EXERCISE REQUIREMENTS
Swap every occurrence of "Where should I click to" in the material below for "Where do I click to", and keep everything else unchanged.

Records from a dataset

________________________________________

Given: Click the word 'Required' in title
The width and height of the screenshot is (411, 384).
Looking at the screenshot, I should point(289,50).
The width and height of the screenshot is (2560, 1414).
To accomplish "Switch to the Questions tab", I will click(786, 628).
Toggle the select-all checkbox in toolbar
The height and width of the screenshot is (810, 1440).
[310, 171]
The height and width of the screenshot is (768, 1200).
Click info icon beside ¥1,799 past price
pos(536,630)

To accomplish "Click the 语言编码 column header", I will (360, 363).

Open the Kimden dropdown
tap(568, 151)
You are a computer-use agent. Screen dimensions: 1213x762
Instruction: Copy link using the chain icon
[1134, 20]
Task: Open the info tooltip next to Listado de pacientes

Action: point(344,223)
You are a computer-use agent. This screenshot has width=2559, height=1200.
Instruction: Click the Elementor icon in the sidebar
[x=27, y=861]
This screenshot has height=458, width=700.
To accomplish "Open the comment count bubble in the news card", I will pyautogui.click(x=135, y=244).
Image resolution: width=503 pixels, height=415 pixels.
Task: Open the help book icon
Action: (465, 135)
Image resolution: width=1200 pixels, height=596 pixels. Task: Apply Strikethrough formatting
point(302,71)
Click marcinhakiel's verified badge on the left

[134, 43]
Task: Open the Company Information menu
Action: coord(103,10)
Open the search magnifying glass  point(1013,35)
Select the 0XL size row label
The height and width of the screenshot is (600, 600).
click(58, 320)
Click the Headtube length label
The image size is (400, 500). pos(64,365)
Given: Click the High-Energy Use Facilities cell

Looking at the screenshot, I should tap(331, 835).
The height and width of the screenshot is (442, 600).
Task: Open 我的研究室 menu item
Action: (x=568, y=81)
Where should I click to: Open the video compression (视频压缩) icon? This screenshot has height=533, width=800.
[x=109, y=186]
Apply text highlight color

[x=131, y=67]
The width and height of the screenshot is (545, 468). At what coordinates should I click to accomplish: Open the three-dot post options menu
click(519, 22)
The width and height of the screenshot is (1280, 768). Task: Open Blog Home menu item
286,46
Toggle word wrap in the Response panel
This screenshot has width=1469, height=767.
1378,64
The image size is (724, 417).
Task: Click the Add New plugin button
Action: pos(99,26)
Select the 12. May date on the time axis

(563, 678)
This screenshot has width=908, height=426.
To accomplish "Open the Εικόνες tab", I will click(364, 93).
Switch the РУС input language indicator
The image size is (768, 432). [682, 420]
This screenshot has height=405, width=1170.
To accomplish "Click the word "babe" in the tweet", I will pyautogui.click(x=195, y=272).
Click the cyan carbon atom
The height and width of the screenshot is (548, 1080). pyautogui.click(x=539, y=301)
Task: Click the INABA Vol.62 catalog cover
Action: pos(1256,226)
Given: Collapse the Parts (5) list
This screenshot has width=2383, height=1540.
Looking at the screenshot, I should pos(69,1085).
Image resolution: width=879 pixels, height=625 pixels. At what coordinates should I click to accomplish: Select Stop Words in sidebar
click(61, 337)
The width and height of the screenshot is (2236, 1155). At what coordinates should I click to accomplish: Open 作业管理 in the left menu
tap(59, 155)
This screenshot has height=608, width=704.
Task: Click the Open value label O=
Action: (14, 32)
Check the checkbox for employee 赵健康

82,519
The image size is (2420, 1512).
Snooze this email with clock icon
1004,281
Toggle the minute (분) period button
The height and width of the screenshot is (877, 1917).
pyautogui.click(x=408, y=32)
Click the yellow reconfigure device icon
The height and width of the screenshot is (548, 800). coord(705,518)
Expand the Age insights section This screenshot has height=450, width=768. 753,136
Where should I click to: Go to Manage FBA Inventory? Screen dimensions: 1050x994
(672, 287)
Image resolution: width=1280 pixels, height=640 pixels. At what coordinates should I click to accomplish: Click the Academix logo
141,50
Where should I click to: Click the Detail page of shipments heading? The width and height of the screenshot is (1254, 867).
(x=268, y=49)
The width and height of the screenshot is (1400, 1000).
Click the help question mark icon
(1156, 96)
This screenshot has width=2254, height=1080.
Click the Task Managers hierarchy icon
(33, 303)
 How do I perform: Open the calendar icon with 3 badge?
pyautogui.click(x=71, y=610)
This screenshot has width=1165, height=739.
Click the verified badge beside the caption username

________________________________________

OUTPUT OF THE TASK
Given: Click the word 'Required' in title
The width and height of the screenshot is (411, 384).
Looking at the screenshot, I should point(289,50).
The width and height of the screenshot is (2560, 1414).
To accomplish "Switch to the Questions tab", I will click(786, 628).
Toggle the select-all checkbox in toolbar
The height and width of the screenshot is (810, 1440).
[310, 171]
The height and width of the screenshot is (768, 1200).
Click info icon beside ¥1,799 past price
pos(536,630)

To accomplish "Click the 语言编码 column header", I will (360, 363).

Open the Kimden dropdown
tap(568, 151)
You are a computer-use agent. Screen dimensions: 1213x762
Instruction: Copy link using the chain icon
[1134, 20]
Task: Open the info tooltip next to Listado de pacientes

Action: point(344,223)
You are a computer-use agent. This screenshot has width=2559, height=1200.
Instruction: Click the Elementor icon in the sidebar
[x=27, y=861]
This screenshot has height=458, width=700.
To accomplish "Open the comment count bubble in the news card", I will pyautogui.click(x=135, y=244).
Image resolution: width=503 pixels, height=415 pixels.
Task: Open the help book icon
Action: (465, 135)
Image resolution: width=1200 pixels, height=596 pixels. Task: Apply Strikethrough formatting
point(302,71)
Click marcinhakiel's verified badge on the left

[134, 43]
Task: Open the Company Information menu
Action: coord(103,10)
Open the search magnifying glass  point(1013,35)
Select the 0XL size row label
The height and width of the screenshot is (600, 600).
click(58, 320)
Click the Headtube length label
The image size is (400, 500). pos(64,365)
Given: Click the High-Energy Use Facilities cell

Looking at the screenshot, I should tap(331, 835).
The height and width of the screenshot is (442, 600).
Task: Open 我的研究室 menu item
Action: (x=568, y=81)
Where do I click to: Open the video compression (视频压缩) icon? This screenshot has height=533, width=800.
[x=109, y=186]
Apply text highlight color

[x=131, y=67]
The width and height of the screenshot is (545, 468). At what coordinates should I click to accomplish: Open the three-dot post options menu
click(519, 22)
The width and height of the screenshot is (1280, 768). Task: Open Blog Home menu item
286,46
Toggle word wrap in the Response panel
This screenshot has width=1469, height=767.
1378,64
The image size is (724, 417).
Task: Click the Add New plugin button
Action: pos(99,26)
Select the 12. May date on the time axis

(563, 678)
This screenshot has width=908, height=426.
To accomplish "Open the Εικόνες tab", I will click(364, 93).
Switch the РУС input language indicator
The image size is (768, 432). [682, 420]
This screenshot has height=405, width=1170.
To accomplish "Click the word "babe" in the tweet", I will pyautogui.click(x=195, y=272).
Click the cyan carbon atom
The height and width of the screenshot is (548, 1080). pyautogui.click(x=539, y=301)
Task: Click the INABA Vol.62 catalog cover
Action: pos(1256,226)
Given: Collapse the Parts (5) list
This screenshot has width=2383, height=1540.
Looking at the screenshot, I should pos(69,1085).
Image resolution: width=879 pixels, height=625 pixels. At what coordinates should I click to accomplish: Select Stop Words in sidebar
click(61, 337)
The width and height of the screenshot is (2236, 1155). At what coordinates should I click to accomplish: Open 作业管理 in the left menu
tap(59, 155)
This screenshot has height=608, width=704.
Task: Click the Open value label O=
Action: (14, 32)
Check the checkbox for employee 赵健康

82,519
The image size is (2420, 1512).
Snooze this email with clock icon
1004,281
Toggle the minute (분) period button
The height and width of the screenshot is (877, 1917).
pyautogui.click(x=408, y=32)
Click the yellow reconfigure device icon
The height and width of the screenshot is (548, 800). coord(705,518)
Expand the Age insights section This screenshot has height=450, width=768. 753,136
Where do I click to: Go to Manage FBA Inventory? Screen dimensions: 1050x994
(672, 287)
Image resolution: width=1280 pixels, height=640 pixels. At what coordinates should I click to accomplish: Click the Academix logo
141,50
Where do I click to: Click the Detail page of shipments heading? The width and height of the screenshot is (1254, 867).
(x=268, y=49)
The width and height of the screenshot is (1400, 1000).
Click the help question mark icon
(1156, 96)
This screenshot has width=2254, height=1080.
Click the Task Managers hierarchy icon
(33, 303)
 How do I perform: Open the calendar icon with 3 badge?
pyautogui.click(x=71, y=610)
This screenshot has width=1165, height=739.
Click the verified badge beside the caption username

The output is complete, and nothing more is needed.